The drug expenses shall be paid to the contracted medical care institutions after being examined by the Insurer. In case the payment of expense exceeds the preset total of drug expense ratio target, exceeding the targeted amount, the Insurer shall adjust the drug expense payment and payment schedule for the following year. The amount in excess shall be deducted from the budget for the medical benefit payment for the current season and adjust the payment to contracted medical care institutions according to expenditure targets.
Article 63
The Insurer, in order to examine the item, quantity and quality of the medical service of this Insurance provided by the contracted medical care institutions, shall appoint medical and pharmaceutical specialists who have clinical or relevant experiences to conduct the review, which should be based on the approved payment; the review work should be assigned to the relevant professional agency or group.
Review of the medical services in the preceding paragraph shall be done before, during, and after the matter; sampling or case analysis will be the methods used.
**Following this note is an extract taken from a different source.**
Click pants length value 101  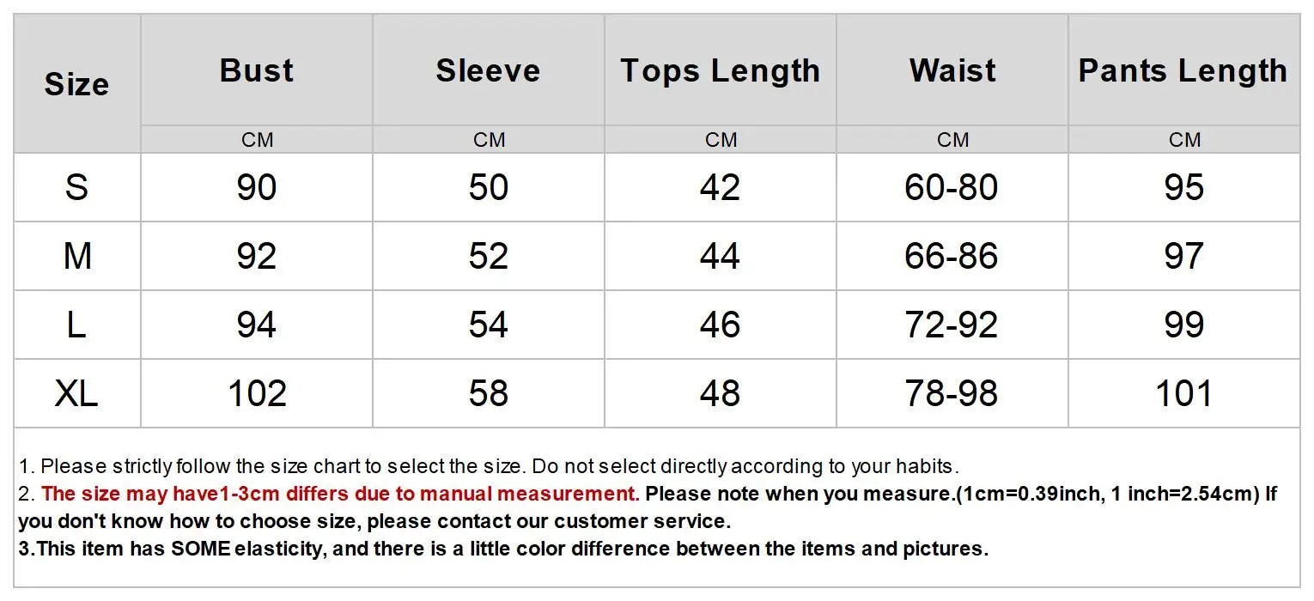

The Competent Authority shall establish the procedure and schedule for medical expense application and payment, as well as rules for reviewing medical services.
The Insurer shall be responsible for drafting the contract items of Paragraph 1, the contracted institutions, qualifications of the group, selection and revision of procedure, supervision and relevant pertaining to rights and responsibilities and reporting these matters to the Competent Authority for approval.
Article 64
In case the other contracted medical care institutions fill the prescription, conduct lab tests or diagnostic examinations in accordance with the physician's instruction, and the Insurer, after the examination determines not to pay the benefits due to the physician's improper instruction, such expenses incurred thereof shall be borne by the medical institution where the physician practices by applying for reduction of medical expenses.
Article 65
Paragraph 3 of Article 61, and Paragraph 4 of Article 62 may be implemented in stages, with the respective implementation dates to be set by the Competent Authority. Before the implementation date, the amount of payment for each point in the Fee Schedule and Reference List for Medical Services shall be decided by the Competent Authority.